By those who incline to the policy above indicated — that of a system of village settlement — looking at the actual cultivators as invested with a proprietary right in the land, superior to that of the middlemen, through whom the Government receives its share of the landed produce — the proclamation of Lord Canning is defended as an advantage taken of the position in which the great body of the zemindars and talookdars of Oude had placed themselves, to open a door for the introduction of much more extensive reforms than otherwise would have been practicable — the proprietary right confiscated by that proclamation being merely the zemindarree or talookdarree right, and affecting only a very small part of the population, and that by no means the actual cultivators.

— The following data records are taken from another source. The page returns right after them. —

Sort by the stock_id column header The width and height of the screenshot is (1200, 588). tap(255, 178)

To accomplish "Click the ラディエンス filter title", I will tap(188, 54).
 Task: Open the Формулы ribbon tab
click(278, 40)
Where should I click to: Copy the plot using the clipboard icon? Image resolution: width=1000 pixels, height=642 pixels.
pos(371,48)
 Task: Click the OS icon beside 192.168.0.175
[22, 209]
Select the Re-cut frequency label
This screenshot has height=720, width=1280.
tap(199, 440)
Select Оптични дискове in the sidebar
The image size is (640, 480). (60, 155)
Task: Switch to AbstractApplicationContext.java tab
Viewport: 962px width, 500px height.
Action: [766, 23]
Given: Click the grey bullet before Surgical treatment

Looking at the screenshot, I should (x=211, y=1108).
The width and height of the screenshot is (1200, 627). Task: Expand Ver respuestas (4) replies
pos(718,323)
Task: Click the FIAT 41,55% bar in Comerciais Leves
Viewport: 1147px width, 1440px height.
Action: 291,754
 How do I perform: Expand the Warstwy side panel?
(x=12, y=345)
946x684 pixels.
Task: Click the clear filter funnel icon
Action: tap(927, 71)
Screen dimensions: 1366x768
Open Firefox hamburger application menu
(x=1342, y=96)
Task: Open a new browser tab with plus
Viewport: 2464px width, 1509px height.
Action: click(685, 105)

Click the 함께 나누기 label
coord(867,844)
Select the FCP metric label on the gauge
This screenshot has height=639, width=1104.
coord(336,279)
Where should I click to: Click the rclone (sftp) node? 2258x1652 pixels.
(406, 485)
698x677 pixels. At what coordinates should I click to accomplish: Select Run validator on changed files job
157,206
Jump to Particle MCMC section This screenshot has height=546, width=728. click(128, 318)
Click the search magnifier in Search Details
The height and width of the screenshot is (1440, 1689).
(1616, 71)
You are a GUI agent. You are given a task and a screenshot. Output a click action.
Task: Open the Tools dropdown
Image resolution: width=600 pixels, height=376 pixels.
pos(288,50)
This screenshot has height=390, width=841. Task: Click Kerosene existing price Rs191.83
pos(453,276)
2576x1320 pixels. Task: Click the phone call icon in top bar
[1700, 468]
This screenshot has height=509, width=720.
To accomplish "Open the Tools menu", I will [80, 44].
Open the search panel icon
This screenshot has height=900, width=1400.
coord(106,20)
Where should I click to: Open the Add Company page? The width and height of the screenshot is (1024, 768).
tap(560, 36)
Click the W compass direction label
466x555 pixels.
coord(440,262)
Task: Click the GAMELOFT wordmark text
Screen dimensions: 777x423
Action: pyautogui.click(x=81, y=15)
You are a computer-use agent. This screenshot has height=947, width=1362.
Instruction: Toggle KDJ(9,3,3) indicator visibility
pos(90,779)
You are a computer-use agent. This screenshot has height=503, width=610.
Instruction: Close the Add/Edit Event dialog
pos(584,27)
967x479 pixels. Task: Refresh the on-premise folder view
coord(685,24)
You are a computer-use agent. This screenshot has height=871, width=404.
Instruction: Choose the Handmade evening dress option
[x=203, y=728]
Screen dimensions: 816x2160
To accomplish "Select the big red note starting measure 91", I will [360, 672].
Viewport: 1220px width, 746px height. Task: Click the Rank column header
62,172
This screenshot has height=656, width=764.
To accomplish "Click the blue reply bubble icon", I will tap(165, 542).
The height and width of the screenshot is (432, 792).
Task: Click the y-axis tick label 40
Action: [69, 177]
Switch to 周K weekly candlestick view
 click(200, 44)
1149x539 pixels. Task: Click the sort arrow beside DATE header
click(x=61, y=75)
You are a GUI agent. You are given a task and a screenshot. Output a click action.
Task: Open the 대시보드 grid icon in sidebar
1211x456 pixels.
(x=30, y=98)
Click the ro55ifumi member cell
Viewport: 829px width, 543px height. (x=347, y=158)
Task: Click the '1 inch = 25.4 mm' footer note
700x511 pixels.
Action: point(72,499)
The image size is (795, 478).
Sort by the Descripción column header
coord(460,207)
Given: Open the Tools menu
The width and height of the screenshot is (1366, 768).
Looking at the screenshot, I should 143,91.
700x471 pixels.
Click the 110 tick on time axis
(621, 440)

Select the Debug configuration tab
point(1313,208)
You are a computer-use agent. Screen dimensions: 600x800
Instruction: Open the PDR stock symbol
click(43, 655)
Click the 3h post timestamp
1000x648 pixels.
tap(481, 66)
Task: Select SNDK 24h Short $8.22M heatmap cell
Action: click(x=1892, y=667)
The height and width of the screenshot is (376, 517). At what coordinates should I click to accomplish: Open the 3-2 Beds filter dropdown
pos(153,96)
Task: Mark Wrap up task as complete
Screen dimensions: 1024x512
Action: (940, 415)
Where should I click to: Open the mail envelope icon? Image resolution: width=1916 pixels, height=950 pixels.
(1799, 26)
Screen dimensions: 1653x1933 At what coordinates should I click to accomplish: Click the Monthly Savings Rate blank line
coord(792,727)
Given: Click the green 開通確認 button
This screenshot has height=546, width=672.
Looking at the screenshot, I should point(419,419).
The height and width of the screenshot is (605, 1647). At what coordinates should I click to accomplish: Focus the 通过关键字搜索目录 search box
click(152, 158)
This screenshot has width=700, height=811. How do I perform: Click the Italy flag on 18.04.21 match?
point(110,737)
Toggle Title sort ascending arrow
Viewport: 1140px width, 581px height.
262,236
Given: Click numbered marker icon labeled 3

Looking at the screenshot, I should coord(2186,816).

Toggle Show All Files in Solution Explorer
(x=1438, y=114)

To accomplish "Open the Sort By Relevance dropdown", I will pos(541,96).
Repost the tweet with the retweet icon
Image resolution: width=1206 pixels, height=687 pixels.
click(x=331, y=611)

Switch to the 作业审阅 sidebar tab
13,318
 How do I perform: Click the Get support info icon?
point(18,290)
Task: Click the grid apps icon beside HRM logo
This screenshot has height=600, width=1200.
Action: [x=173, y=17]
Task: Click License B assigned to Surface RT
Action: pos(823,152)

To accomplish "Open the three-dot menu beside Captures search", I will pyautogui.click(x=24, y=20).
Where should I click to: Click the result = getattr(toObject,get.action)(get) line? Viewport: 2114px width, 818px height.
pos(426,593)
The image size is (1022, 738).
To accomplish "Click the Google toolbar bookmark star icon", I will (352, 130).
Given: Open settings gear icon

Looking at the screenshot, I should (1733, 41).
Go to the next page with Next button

Independently of any question of justice and humanity, the view taken on the other hand by the Derby Ministry of Lord Canning’s proclamation, corresponds sufficiently well with the general principles which the Tory or Conservative party maintain on the sacredness of vested rights and the importance of upholding an aristocratic landed interest. In speaking of the landed interest at home, they always refer rather to the landlords and rent-receivers than to the rent-payers and to the actual cultivators; and it is, therefore, not surprising that they should regard the interests of the zemindars and talookdars, however few their actual number, as equivalent to the interests of the great body of the people.
Here indeed is one of the greatest inconveniences and difficulties in the Government of India from England, that views of Indian questions are liable to be influenced by purely English prejudices or sentiments, applied to a state of society and a condition of things to which they have in fact very little real pertinency. The defense which Lord Canning makes in his dispatch, published to-day, of the policy of his proclamation against the objections of Sir James Outram, the Commissioner of Oude, is very plausible, though it appears that he so far yielded to the representations of the Commissioner as to insert into the proclamation the mollifying sentence, not contained in the original draft sent to England, and on which Lord Ellenborough’s dispatch was based.
Lord Canning’s opinion as to the light in which the conduct of landholders of Oude in joining in the rebellion ought to be viewed does not appear to differ much from that of Sir James Outram and Lord Ellenborough. He argues that they stand in a very different position not only from the mutinous Sepoys, but from that of the inhabitants of rebellious districts in which the British rule had been longer established. He admits that they are entitled to be treated as persons having provocation for the course they took; but at the same time insists that they must be made to understand that rebellion cannot be resorted to without involving serious consequences to themselves. We shall soon learn what the effect of the issue of the proclamation has been, and whether Lord Canning or Sir James Outram was nearer right in his anticipation of its results.